» **TUJUAN**:
Apakah setiap pernyataan berikut sesuai dengan teks tentang orang shūfī? Jawab ya atau tidak untuk masing-masing, dan kutip persis kata-kata dari teks yang menentukannya.
(a) Menurut Al-Junaidī, orang shūfī memiliki tiga sifat.
(b) Abū Ja‘far al-Naisābūrī menyebut shūfī sebagai orang yang suka membalas dendam.
(c) Menurut Abū ‘Utsmān al-Ḥairī, orang shūfī adalah orang yang membanggakan amalnya.

» **TEKS KUTIPAN**:
----------------------------------------
Al-Junaidī juga menjelaskan bahwa orang shūfī memiliki tiga sifat, yakni:
- Bagaikan bumi, yang semua orang menempatinya baik orang yang taat atau orang tidak taat.
- b. Bagaikan mendung yang menaungi siapa saja.
- c. Bagaikan hujan yang menyirami orang taat dan yang tidak taat.
5). Abū Ja‘far al-Naisābūrī, shūfī adalah seseorang yang perilaku dan perbuatannya suka memaafkan (pemaaf), mengajak untuk berbuat kebaikan (amar ma‘rūf), dan menjauhi dari sifat-sifat bodoh.
6). Abū ‘Utsmān al-Ḥairī, siapakah orang shūfī itu? Beliau berkata:
- Orang-orang mu‘min yang menepati apa yang telah mereka janjikan kepada Allāh… (QS. al-Aḥzāb: 23).
- Orang yang tidak membanggakan amalnya, karena orang yang membanggakan amalnya berarti meremehkan nikmat Tuhannya.
----------------------------------------
» **BARIS DATA**:
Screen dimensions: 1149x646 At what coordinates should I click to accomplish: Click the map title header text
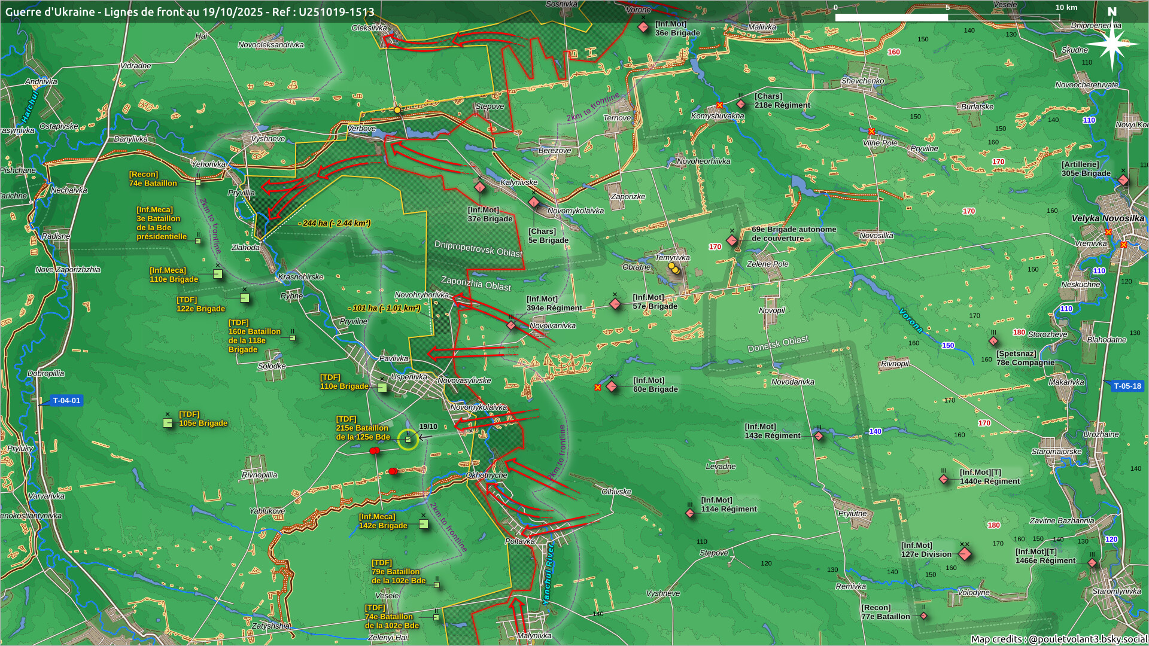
----------------------------------------
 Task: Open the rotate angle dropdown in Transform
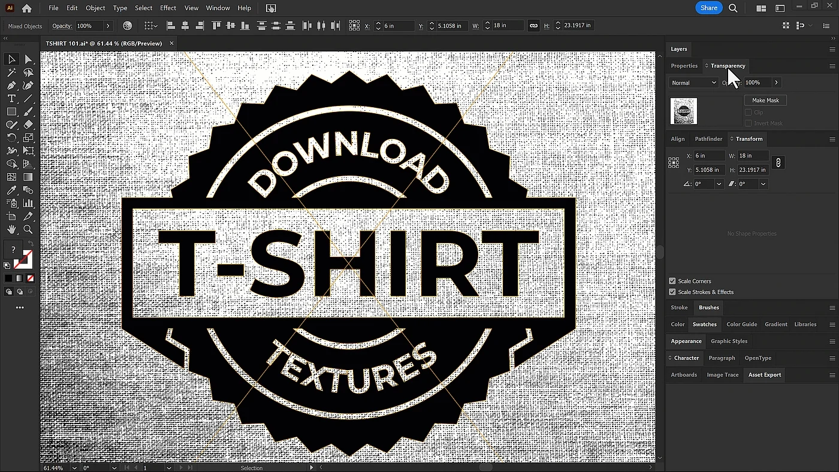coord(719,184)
----------------------------------------
» **JAWABAN**:
(a) Ya: "orang shūfī memiliki tiga sifat"
(b) Tidak: "suka memaafkan (pemaaf)"
(c) Tidak: "Orang yang tidak membanggakan amalnya"